[Exercise requirements] Reproduce the part of the records that opens at their very first line and closes with the line containing "(455, 744).", with both ends included. Leave the pictures out of your copy.

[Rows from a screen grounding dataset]
----

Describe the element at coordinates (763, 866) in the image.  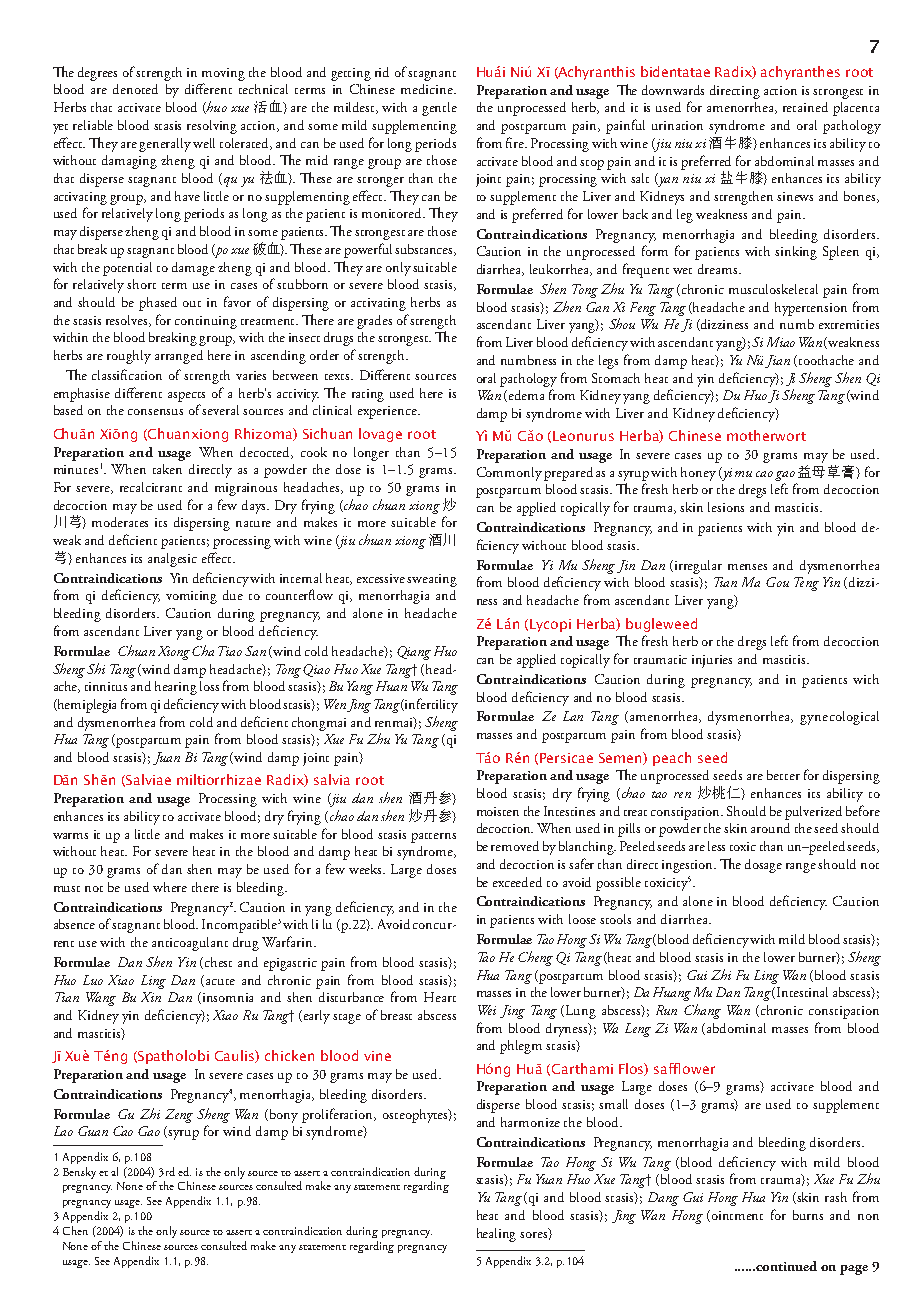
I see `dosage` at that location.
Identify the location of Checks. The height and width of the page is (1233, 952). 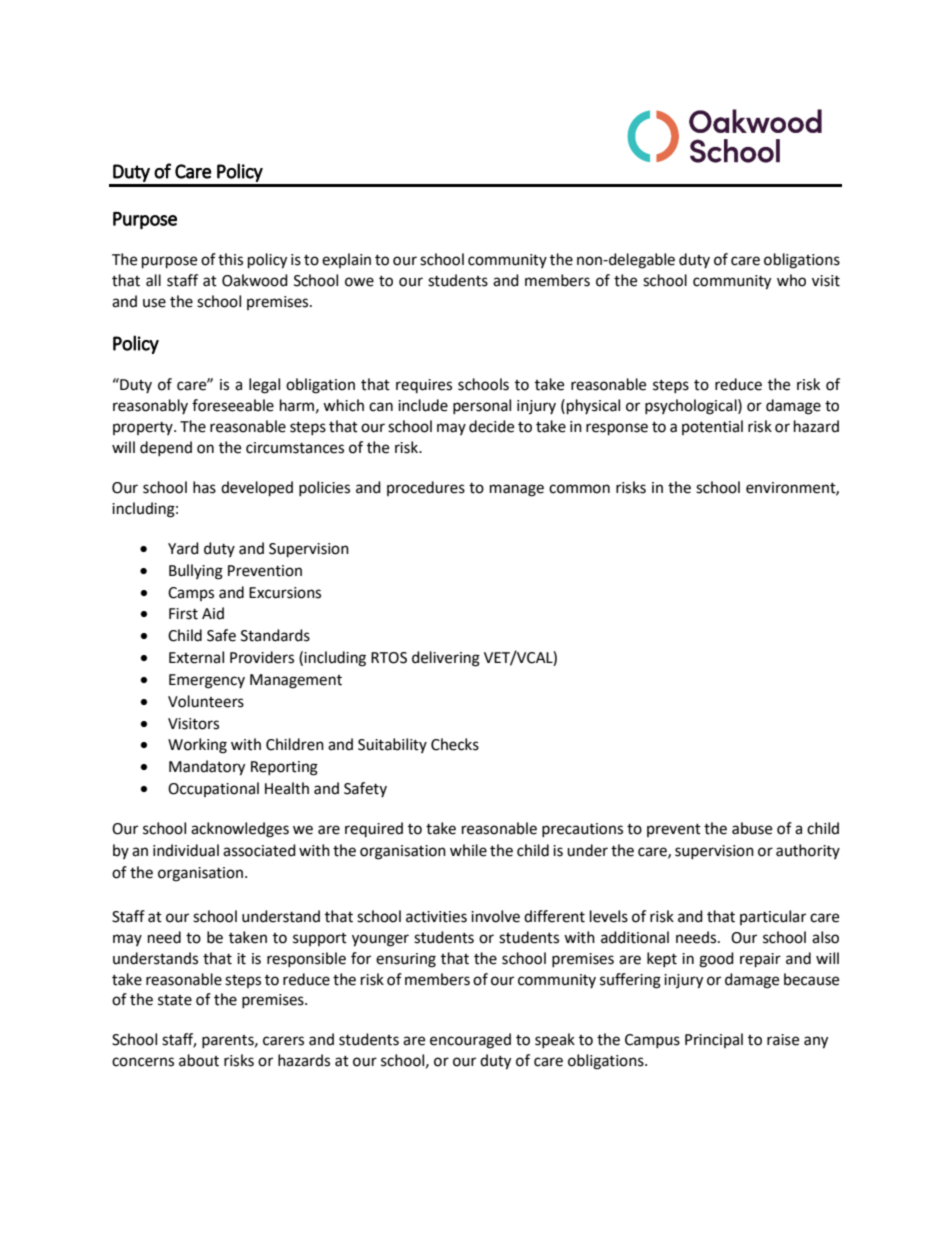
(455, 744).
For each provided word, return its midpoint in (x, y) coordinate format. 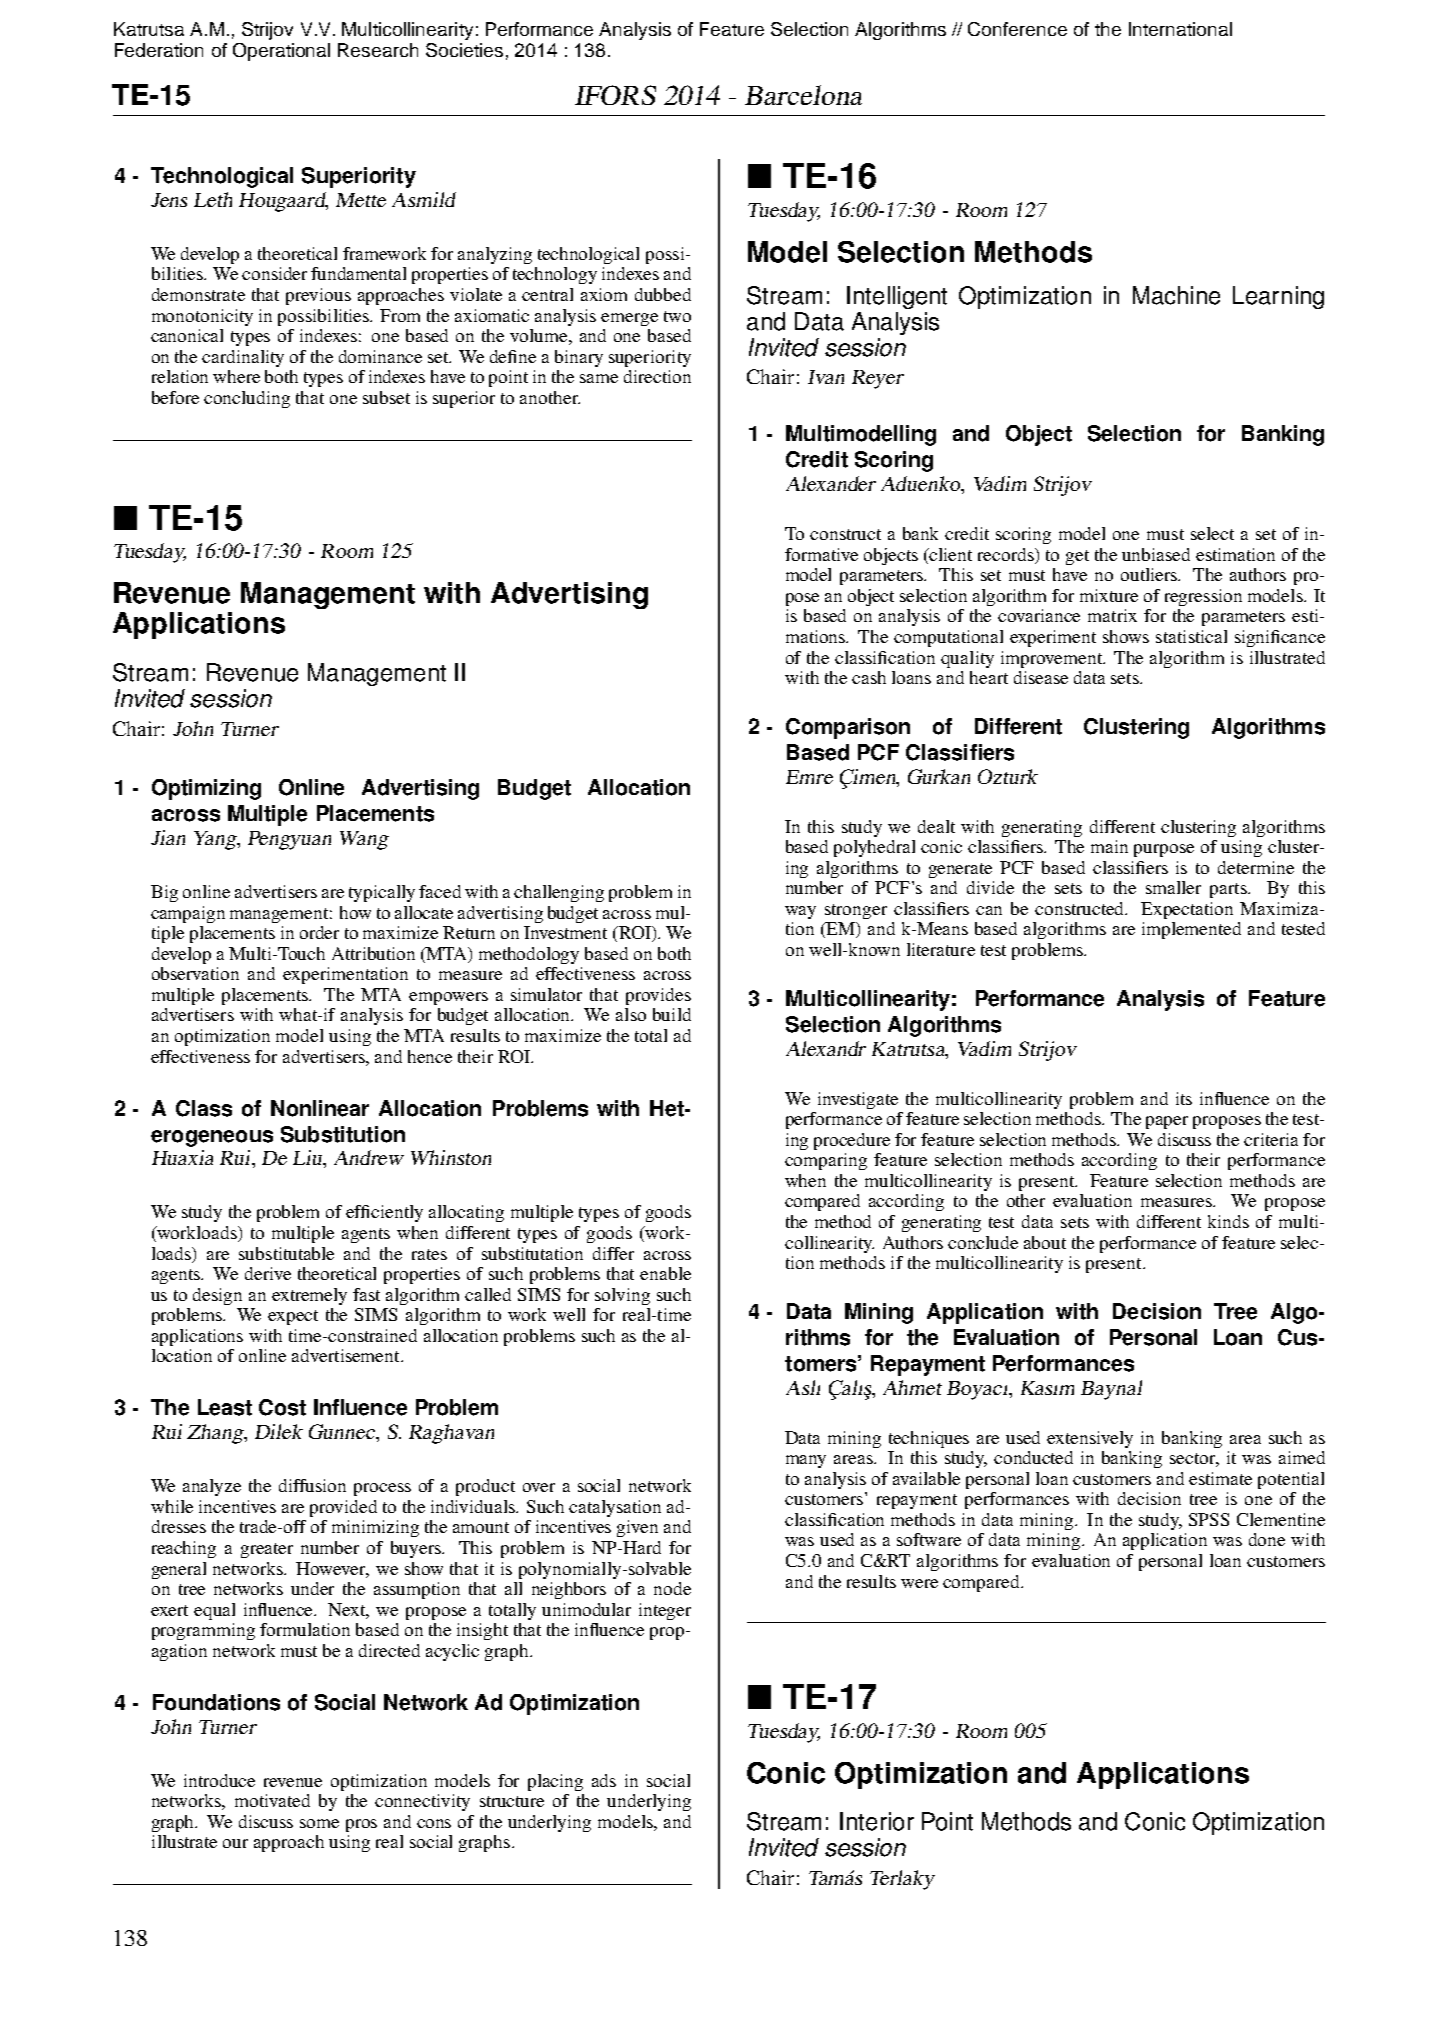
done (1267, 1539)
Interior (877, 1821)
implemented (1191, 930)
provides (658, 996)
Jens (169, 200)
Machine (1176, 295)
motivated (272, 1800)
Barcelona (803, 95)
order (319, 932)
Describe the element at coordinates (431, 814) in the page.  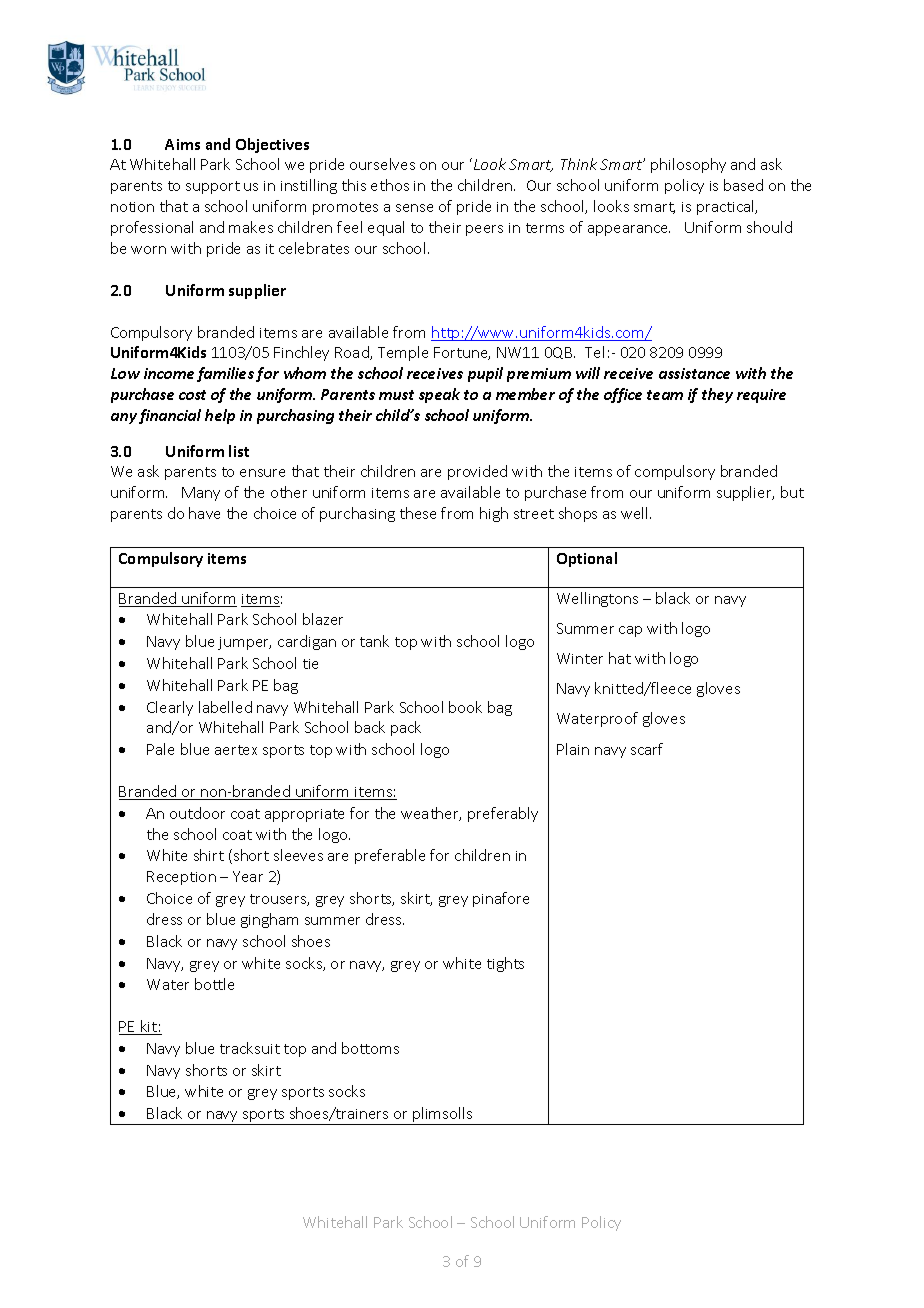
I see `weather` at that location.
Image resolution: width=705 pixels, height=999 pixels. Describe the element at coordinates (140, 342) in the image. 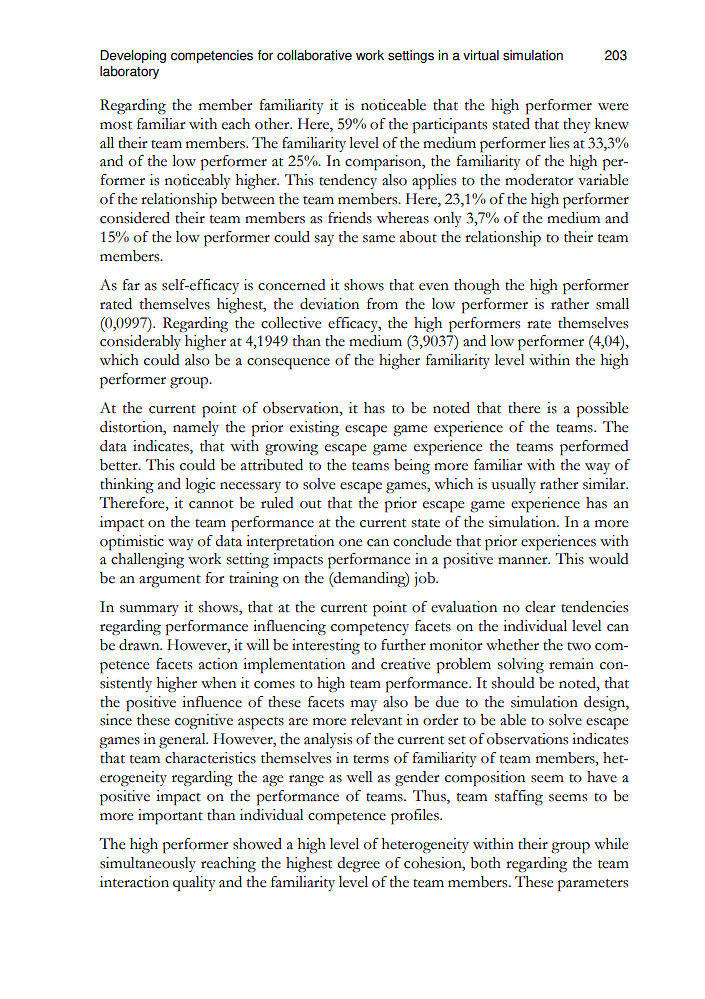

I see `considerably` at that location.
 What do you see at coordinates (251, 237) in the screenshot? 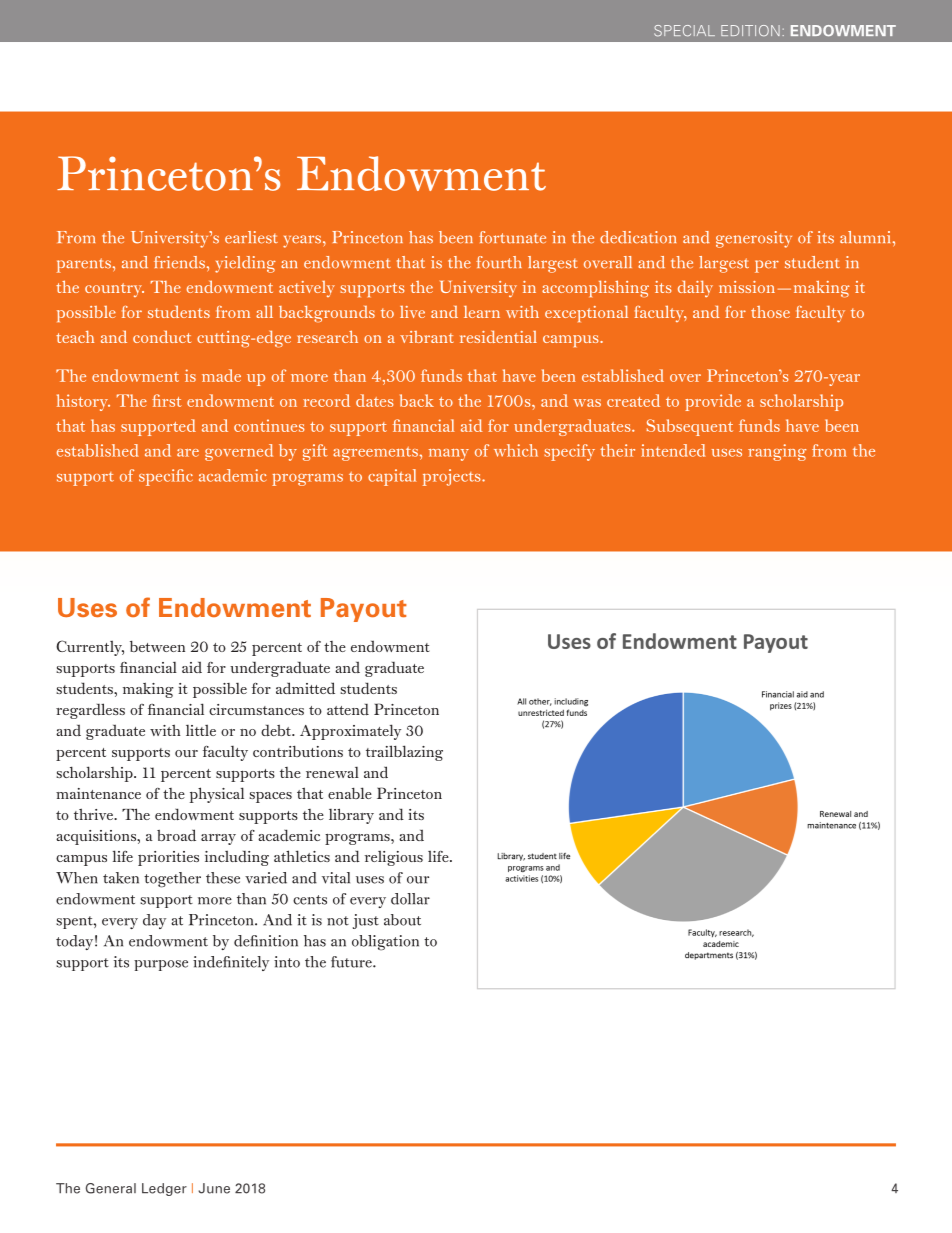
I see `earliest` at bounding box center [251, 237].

----

[Output below]
Describe the element at coordinates (763, 866) in the image.  
I see `dosage` at that location.
Identify the location of Checks. The height and width of the page is (1233, 952). 
(455, 744).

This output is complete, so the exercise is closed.